- [Page extract]:
....

Docetaxel Destroys Meibomian Glands in Some Patients
I am suspicious that Docetaxel Destroys Meibomian Glands in Some Patients. I cannot prove this yet and have only 2 patients who have been on Docetaxel with terrible dry eye disease. There are no papers to state this either.
But above you can see the loss of Meibomian glands in a patient who has been on a couple of cycles of Docetaxel for breast cancer: (the white lines are the glands: there should be about 25-30 of them. All that is left are a few glands on the upper photo; more on the bottom photo).
If you have ever had Docetaxel and have dry eyes, let me know. If you are about to start Docetaxel, please let us take a Lipiscan of your meibomian glands before and after treatment to see if this affects your glands.
Here is some research on the topic.
Sandra Lora Cremers, MD, FACS
Docetaxel-induced Meibomian duct inflammation and blockage leading to chalazion formation.
[The pathology of ocular syndromes caused by toxicity].

....

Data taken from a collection
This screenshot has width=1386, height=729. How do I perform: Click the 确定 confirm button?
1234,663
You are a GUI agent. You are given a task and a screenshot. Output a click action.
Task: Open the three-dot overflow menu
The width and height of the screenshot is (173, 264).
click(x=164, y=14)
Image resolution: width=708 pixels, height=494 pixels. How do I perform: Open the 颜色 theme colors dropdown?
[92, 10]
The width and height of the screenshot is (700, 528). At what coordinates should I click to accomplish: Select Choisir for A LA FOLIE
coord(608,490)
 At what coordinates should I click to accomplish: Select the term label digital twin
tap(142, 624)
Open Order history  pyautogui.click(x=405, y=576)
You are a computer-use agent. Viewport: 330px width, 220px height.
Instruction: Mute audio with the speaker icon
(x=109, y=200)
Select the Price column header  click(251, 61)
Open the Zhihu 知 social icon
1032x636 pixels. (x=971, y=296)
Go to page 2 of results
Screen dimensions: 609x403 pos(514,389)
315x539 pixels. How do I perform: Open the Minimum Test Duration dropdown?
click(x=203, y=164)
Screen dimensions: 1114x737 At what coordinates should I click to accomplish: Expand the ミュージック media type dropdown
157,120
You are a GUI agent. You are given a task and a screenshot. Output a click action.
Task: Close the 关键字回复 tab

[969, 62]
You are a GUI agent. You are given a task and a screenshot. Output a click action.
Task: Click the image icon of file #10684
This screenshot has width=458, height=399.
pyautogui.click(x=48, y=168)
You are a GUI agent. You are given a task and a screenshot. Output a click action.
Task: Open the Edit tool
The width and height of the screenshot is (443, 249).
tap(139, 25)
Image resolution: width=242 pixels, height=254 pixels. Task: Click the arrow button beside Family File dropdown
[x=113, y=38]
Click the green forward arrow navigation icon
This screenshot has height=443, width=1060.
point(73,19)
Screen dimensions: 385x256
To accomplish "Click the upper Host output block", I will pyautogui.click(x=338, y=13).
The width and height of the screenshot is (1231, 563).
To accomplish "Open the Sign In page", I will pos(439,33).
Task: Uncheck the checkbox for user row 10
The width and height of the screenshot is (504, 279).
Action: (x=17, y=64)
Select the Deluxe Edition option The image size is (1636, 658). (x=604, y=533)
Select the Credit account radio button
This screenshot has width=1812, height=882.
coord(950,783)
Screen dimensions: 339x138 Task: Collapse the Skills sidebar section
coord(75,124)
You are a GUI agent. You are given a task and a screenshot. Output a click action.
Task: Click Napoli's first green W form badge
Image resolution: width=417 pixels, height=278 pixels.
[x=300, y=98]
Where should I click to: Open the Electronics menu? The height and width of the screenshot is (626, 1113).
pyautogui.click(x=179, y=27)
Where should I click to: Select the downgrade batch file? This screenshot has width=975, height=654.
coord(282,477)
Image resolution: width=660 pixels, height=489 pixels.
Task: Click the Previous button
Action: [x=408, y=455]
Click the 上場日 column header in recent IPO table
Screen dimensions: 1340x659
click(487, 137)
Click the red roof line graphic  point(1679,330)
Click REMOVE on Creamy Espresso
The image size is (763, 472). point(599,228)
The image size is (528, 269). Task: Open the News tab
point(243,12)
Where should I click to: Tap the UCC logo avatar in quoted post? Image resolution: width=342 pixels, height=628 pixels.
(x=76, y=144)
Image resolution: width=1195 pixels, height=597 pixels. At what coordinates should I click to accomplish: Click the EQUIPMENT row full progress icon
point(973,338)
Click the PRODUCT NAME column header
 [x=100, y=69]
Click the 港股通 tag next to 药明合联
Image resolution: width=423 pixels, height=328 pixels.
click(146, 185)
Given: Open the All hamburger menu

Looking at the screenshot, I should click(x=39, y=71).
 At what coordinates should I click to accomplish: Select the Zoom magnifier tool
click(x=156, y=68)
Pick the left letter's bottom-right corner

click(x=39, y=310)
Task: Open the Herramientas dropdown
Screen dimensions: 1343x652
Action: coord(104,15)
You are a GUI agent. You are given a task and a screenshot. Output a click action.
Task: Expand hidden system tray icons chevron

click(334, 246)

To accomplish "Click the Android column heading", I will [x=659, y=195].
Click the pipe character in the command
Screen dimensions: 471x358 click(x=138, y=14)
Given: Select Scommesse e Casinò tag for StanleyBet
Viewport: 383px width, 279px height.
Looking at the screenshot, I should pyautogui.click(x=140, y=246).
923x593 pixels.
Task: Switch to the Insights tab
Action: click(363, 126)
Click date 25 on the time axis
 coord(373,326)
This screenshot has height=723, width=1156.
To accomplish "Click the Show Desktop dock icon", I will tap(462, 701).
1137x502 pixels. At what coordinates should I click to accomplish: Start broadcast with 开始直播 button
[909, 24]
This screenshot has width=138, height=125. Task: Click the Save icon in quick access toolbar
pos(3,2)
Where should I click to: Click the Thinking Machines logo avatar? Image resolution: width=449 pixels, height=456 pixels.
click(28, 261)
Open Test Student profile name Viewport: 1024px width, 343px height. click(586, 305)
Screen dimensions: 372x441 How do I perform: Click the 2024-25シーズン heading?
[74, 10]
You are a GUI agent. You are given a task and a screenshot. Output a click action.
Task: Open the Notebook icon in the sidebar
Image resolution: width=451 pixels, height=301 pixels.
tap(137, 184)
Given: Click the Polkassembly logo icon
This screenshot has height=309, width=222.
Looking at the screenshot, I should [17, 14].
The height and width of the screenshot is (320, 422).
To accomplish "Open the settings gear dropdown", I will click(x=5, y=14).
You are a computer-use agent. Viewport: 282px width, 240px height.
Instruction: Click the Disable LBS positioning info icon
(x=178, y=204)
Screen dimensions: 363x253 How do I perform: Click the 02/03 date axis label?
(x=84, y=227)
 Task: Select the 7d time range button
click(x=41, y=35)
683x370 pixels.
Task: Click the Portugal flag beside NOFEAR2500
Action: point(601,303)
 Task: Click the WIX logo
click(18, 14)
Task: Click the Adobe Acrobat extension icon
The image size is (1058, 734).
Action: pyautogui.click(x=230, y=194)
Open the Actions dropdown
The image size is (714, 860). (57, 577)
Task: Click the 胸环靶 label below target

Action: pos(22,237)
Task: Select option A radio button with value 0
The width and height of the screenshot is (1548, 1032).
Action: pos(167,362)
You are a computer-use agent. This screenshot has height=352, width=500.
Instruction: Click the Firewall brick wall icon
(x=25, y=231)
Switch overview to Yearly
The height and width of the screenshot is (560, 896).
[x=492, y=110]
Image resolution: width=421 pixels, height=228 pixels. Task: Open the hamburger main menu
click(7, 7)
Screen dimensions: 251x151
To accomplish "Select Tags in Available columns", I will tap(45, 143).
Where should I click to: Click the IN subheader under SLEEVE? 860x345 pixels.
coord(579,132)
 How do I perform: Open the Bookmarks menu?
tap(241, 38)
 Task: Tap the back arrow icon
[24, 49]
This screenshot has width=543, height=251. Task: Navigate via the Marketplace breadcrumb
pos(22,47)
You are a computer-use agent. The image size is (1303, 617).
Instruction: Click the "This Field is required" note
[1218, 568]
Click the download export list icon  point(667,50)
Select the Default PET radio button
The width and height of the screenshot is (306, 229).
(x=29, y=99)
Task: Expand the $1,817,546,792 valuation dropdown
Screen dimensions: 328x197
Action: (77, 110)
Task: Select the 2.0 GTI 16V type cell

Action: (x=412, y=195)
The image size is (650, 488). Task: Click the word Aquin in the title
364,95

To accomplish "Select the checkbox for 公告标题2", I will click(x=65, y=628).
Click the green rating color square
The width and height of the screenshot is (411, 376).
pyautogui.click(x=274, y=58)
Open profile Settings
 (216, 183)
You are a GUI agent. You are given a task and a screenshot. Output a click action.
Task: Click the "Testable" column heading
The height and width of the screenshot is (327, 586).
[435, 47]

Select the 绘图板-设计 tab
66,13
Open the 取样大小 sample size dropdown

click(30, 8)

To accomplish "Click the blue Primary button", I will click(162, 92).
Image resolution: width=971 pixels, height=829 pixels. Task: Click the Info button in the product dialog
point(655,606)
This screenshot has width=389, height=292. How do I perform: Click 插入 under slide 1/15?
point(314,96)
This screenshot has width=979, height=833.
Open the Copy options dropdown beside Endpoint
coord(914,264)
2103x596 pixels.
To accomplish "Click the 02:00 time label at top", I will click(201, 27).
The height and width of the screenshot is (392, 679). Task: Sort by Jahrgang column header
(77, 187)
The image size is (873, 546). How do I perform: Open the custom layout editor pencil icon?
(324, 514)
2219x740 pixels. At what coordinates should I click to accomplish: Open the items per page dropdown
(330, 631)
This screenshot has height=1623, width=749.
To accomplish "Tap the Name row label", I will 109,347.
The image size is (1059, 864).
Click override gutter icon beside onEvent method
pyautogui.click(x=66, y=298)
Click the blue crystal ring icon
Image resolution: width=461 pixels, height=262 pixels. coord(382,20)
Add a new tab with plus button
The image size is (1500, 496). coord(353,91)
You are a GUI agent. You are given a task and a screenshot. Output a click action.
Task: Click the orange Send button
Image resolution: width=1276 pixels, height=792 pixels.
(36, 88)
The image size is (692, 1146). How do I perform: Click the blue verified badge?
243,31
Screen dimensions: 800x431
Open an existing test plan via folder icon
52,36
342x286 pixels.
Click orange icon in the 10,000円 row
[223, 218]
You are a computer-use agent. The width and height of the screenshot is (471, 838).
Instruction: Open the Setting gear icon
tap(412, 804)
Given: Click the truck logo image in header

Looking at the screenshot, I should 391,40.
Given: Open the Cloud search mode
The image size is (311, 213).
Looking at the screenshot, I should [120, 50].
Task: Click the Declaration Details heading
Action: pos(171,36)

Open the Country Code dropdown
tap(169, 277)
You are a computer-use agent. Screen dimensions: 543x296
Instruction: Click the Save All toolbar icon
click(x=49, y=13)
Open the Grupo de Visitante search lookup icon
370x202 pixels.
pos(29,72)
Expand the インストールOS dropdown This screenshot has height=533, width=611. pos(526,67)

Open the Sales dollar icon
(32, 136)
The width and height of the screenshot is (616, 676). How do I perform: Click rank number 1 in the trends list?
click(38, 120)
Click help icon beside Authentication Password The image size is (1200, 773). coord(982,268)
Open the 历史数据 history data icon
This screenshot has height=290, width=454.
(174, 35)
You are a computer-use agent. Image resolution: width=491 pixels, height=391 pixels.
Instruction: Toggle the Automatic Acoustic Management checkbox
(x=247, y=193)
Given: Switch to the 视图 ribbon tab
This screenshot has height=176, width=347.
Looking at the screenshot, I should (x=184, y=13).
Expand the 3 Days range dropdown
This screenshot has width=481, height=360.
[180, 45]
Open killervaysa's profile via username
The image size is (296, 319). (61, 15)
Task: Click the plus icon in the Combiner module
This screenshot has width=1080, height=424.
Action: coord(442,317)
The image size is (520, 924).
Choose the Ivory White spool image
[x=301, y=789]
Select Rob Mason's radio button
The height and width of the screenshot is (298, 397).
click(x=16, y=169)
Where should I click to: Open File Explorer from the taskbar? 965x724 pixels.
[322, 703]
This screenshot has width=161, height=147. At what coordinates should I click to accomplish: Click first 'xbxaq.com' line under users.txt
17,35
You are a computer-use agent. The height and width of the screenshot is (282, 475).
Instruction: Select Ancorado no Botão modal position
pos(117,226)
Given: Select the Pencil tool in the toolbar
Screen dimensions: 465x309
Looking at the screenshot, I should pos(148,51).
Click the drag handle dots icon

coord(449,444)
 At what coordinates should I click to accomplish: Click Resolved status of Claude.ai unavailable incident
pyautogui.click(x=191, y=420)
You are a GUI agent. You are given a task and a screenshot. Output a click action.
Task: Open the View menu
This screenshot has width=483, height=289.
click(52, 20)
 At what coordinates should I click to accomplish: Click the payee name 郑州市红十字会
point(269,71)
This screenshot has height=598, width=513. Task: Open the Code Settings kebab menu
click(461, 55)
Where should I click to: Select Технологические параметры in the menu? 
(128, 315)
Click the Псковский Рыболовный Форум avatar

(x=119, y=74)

....

According to the page on Docetaxel and Meibomian glands, about how many Meibomian glands should there normally be?

- [Task output]:
About 25-30.